The Antlers @ KOKO, London

10 November 2011


The Antlers’ front man Dave Silberman writes lyrics so bleak he makes Leonard Cohen sound like Steps by comparison. The Brooklyn band’s word of mouth success debut Hospice was a concept album about dying of cancer, while this year’s critically lauded follow-up Burst Apart focused on dysfunctional, disintegrating relationships. So while they don’t exactly conjure up a party vibe, the fact that Camden’s Koko was packed to the rafters on Thursday night for the London leg of their European tour is evidence that their hugely powerful music is connecting to an ever-increasing audience.

Faced with Koko’s cavernous wide open spaces, it’s probably not surprising that The Antlers opted for a more muscular sound live than on record, drawing out their guitar chords with layers of shimmering feedback backed by Michael Lerner’s thumping drums and Darby Cicci’s keyboard flourishes. Burst Apart saw the group follow a similar path to their most obvious influence Radiohead, by introducing electronic textures to a more conventional indie sound. But rather than taking the Kid A route towards denser, less obviously melodic compositions, the album’s songs are more of a step towards stadium rock, with echoes of Pink Floyd and Muse very apparent in their performance.

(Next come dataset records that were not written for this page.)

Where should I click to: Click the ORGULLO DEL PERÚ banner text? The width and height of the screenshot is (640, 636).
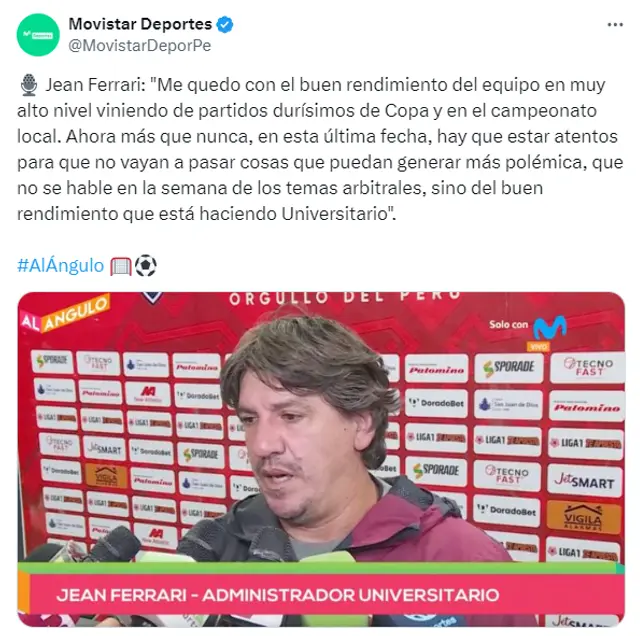coord(345,297)
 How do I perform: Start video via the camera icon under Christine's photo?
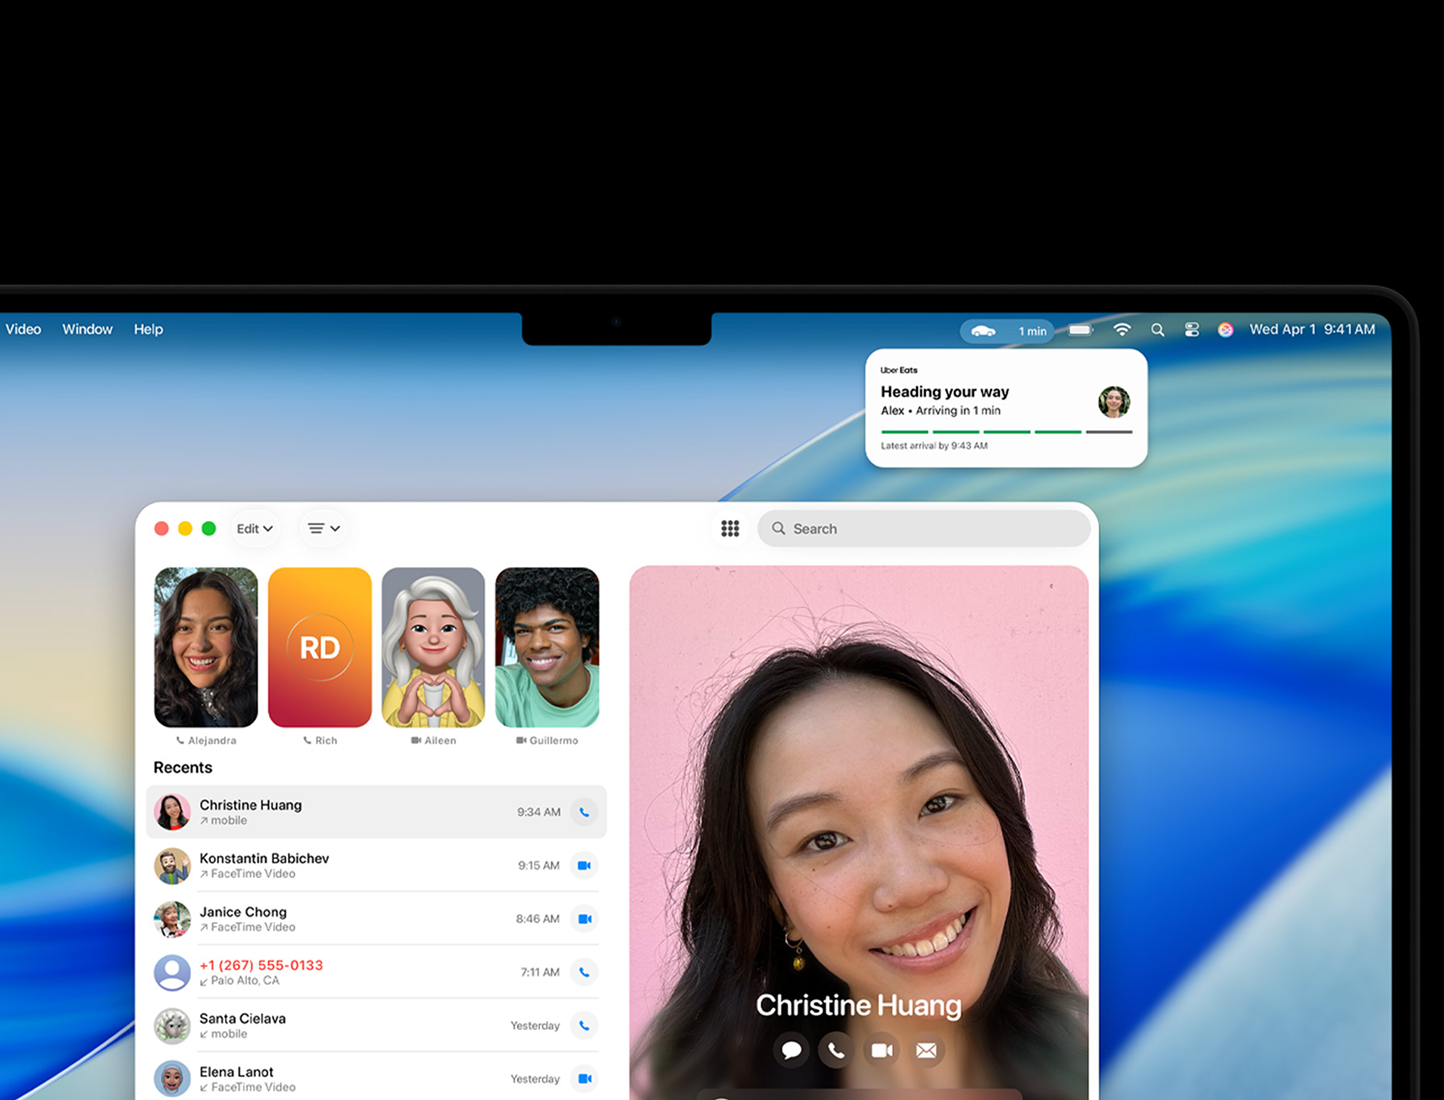point(881,1050)
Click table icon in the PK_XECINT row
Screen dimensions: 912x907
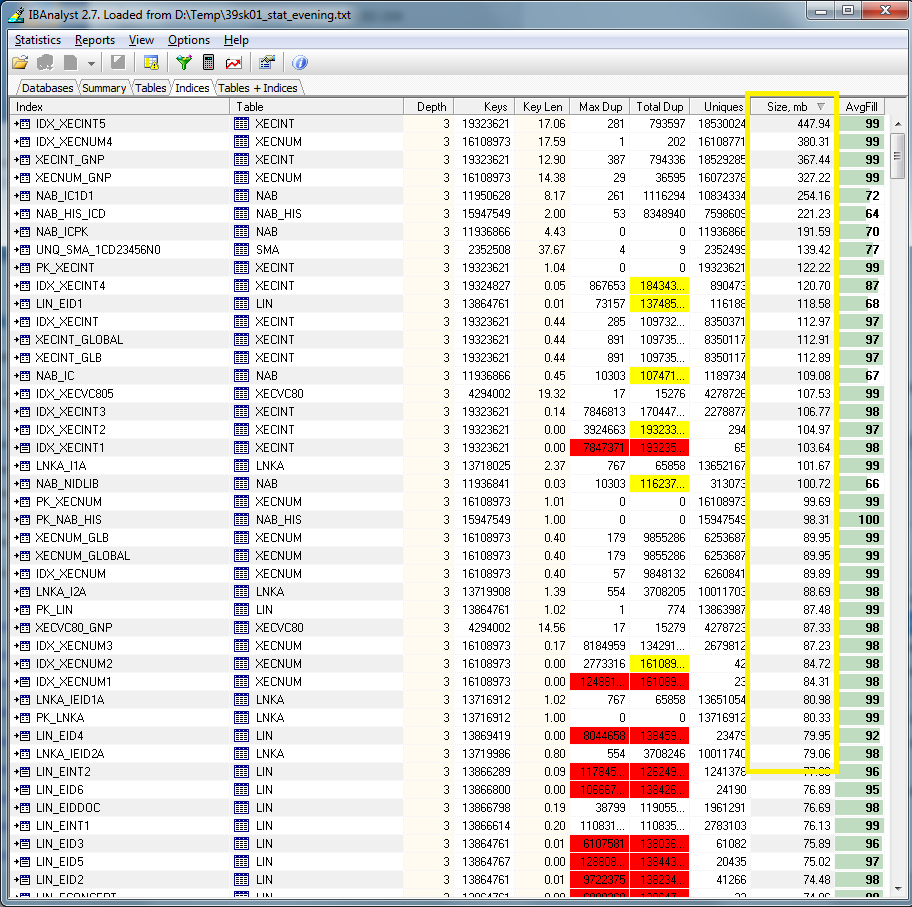tap(241, 268)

The majority of the set list was Burst Apart material, with the occasional Hospice track added in for good measure. The likes of Every Night My Teeth Are Falling Out, French Exit and Sylvia were delivered with customary passion and intensity by Silberman and his band mates. Yet a nagging doubt emerged that for all their excellence, The Antlers’ greatest strength is the cohesiveness of their albums as a single, storytelling whole. Mixed up into bite-sized chunks and shorn of some of their subtle fragility, the live experience isn’t quite as compelling.

One aspect of their appeal that remained undiminished however was Silberman’s extraordinary voice. We got a taste of its formidable range on the delicately beautiful Hounds midway through the evening, but it was at the end of the show that he really excelled, with the quartet saving their finest songs until last. Only then were we treated to a hymnal, organ-propelled rendition of Burst Apart’s epic closer Putting The Dog To Sleep, followed by an two-part encore that climaxed with the mind-blowingly good Epilogue, which substituted the sparse acoustics of the recorded version for a slowly building torrent of noise from the whole band. With Silberman’s falsetto pyrotechnics utterly mesmerising, it matched the shatteringly emotional impact of an original that is arguably The Antlers’ defining career moment to date.